◆ Input material ◆
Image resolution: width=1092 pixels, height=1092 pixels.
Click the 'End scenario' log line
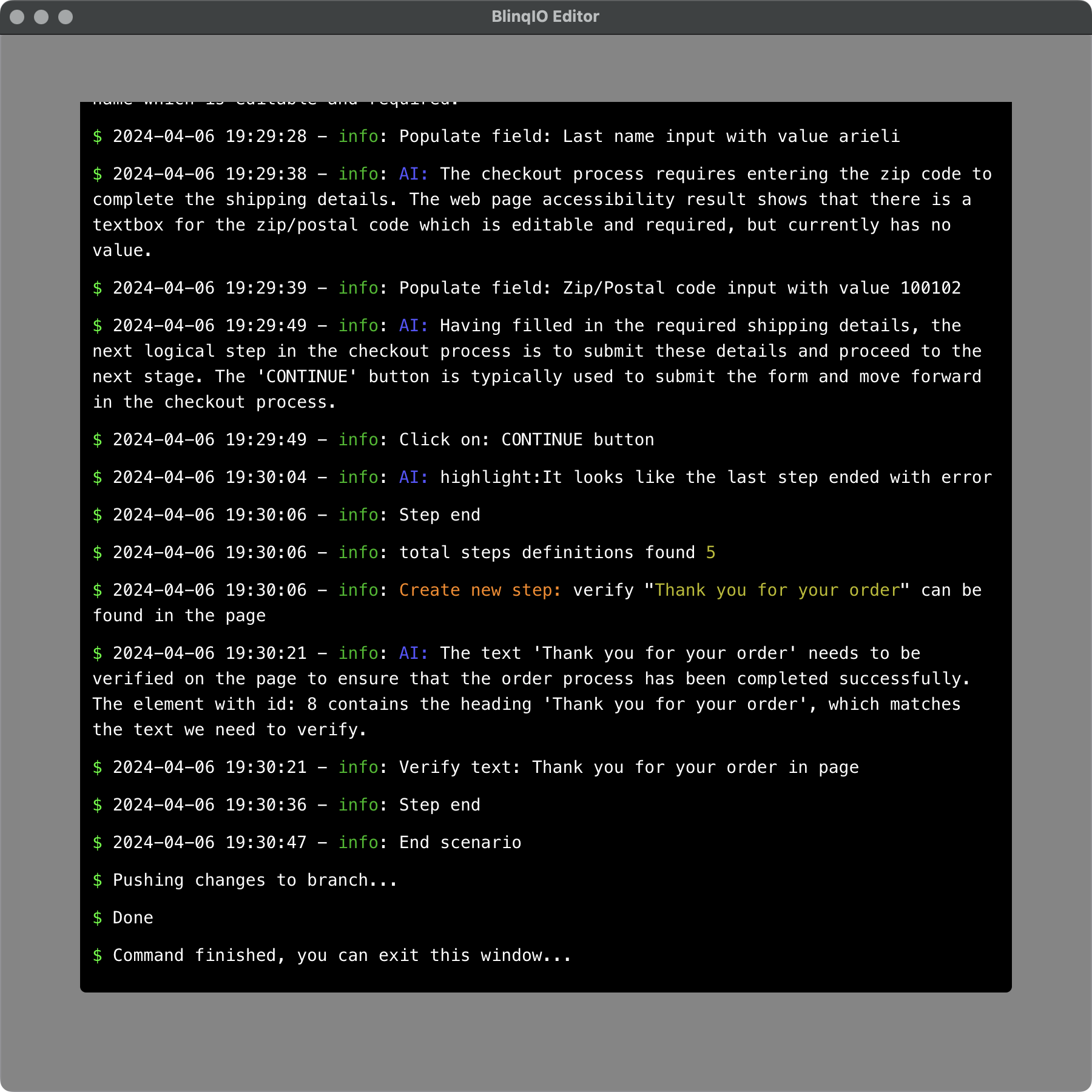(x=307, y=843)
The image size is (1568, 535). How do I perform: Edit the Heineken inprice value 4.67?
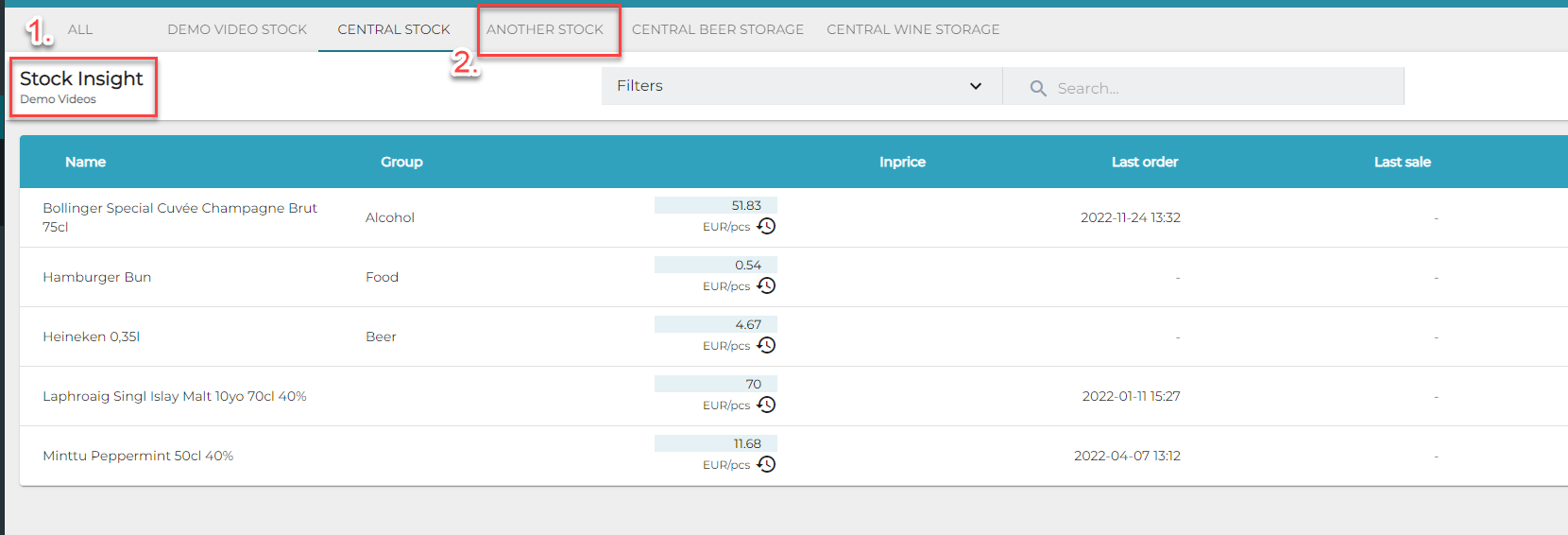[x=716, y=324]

◆ Task requirements ◆
Copy out the text of both rows above word for word, leaving out the pictures.

◆ Solution for this exercise ◆
Image resolution: width=1092 pixels, height=1092 pixels.
Click the 'End scenario' log line
(x=307, y=843)
The image size is (1568, 535). How do I perform: Edit the Heineken inprice value 4.67?
[x=716, y=324]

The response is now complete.